In their example, these differences lead to deviations in economic capital in the range of 12 % –16 %, depending on the distributional assumption for recovery rates in the extended model. The following two aspects call for further research and can provide useful extensions of their analyses. Analysing what causes recovery rates derived from market prices at default to be so different from recovery rates derived from prices at emergence from default is a second interesting aspect requiring further research, especially as these differences have a strong impact on the economic capital. 

Apart from a potential influence by the macroeconomy, several contract–specific factors, for example, seniority and collateral, also seem to affect recovery rates. 
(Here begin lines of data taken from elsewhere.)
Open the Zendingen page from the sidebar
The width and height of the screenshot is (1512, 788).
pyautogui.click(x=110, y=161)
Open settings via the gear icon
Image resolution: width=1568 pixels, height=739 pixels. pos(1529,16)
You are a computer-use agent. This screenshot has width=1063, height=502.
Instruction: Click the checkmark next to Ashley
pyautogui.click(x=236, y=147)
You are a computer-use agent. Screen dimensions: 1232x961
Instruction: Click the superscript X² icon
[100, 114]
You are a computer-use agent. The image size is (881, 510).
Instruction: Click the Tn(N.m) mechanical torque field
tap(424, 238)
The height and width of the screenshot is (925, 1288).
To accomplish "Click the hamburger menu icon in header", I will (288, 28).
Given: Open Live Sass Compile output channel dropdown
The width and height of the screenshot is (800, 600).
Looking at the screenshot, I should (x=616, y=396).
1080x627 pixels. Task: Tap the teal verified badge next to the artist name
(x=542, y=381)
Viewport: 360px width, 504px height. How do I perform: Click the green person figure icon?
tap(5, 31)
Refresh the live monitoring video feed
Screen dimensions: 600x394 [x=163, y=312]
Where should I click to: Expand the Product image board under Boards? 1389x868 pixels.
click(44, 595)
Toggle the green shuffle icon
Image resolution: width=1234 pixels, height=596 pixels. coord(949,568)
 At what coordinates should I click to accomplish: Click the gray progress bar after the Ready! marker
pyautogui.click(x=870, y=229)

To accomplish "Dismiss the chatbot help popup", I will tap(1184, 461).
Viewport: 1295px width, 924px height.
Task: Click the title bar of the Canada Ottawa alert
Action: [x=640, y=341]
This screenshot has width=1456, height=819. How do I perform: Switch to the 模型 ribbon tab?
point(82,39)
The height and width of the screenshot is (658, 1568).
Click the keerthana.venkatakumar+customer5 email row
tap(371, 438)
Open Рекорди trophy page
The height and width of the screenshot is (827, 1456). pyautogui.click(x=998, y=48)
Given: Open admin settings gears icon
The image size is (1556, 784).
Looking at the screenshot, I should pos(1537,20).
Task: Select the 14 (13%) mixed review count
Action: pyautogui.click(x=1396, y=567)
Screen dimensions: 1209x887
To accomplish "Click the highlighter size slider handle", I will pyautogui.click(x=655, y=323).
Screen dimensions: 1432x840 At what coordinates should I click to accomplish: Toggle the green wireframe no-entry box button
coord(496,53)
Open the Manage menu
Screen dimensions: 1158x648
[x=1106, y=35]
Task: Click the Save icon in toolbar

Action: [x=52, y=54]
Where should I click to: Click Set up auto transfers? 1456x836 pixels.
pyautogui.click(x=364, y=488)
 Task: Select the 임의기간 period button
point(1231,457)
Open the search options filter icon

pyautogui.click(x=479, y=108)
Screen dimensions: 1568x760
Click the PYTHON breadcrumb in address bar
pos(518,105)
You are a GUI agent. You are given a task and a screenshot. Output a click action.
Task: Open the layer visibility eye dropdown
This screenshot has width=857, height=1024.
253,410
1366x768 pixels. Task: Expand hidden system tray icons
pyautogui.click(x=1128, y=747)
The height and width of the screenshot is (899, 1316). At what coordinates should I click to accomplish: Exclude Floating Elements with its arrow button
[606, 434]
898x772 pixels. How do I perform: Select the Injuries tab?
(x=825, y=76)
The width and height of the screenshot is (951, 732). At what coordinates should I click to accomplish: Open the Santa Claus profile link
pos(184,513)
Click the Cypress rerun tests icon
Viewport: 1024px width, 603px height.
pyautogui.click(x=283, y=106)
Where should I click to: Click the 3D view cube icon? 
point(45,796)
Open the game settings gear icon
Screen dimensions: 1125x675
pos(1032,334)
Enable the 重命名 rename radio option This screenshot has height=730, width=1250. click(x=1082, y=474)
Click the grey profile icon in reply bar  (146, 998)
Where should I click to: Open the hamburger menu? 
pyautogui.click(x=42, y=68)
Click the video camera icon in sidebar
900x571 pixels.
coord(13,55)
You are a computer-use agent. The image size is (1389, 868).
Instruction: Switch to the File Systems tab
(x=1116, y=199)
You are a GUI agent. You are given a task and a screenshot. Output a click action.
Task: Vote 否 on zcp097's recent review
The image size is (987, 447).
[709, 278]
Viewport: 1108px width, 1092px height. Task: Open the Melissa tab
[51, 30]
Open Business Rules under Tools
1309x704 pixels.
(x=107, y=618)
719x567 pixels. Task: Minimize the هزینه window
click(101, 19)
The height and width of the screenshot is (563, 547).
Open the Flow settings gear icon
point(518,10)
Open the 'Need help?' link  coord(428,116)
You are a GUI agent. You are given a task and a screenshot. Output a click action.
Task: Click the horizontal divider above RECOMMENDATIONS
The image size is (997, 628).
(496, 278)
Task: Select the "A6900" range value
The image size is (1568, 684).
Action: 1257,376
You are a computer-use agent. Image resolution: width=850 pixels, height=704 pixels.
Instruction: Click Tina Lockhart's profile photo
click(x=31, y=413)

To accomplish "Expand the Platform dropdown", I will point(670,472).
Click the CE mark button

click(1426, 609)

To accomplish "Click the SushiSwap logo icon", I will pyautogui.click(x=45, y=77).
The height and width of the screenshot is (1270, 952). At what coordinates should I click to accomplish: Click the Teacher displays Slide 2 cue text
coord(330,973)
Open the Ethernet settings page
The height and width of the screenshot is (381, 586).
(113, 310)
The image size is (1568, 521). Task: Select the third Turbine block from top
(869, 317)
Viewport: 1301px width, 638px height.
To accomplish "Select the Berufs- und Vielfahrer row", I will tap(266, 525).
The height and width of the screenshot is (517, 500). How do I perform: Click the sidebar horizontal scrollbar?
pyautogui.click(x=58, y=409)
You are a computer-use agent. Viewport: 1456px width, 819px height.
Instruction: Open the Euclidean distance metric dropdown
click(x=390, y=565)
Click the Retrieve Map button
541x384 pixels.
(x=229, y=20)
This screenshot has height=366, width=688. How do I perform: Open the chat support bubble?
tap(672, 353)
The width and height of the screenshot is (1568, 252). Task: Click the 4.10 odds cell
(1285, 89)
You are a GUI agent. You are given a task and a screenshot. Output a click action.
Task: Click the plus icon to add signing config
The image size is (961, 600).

In the reference model that assumes a logit–normal distribution of recovery rates, the sensitivity depends not only on the product σ √ ω but also in a non–linear way on the recovery rate. 

Three distributional assumptions are tested for the recovery rates: a logit–normal distribution, a normal distribution and a log–normal distribution. 

For the univariate model incorporating bond default rates as explanatory variables, they find that they can explain about 60% of the variation in average annual recovery rates. 

In standard specification tests, the logit–normal distribution and the normal distribution are found to explain the observed recovery rates better. 

In all three extended models parameter estimation is carried out in two steps: in the first step, the authors estimate the parameters of the asset value process, ρ and PD, and in the second step the three parameters of the recovery rate distribution. 

The log–normal distribution yields the least systematic risk–sensitive estimate of the three models if X is smaller than −0.8 which is the most relevant range from a risk– management perspective.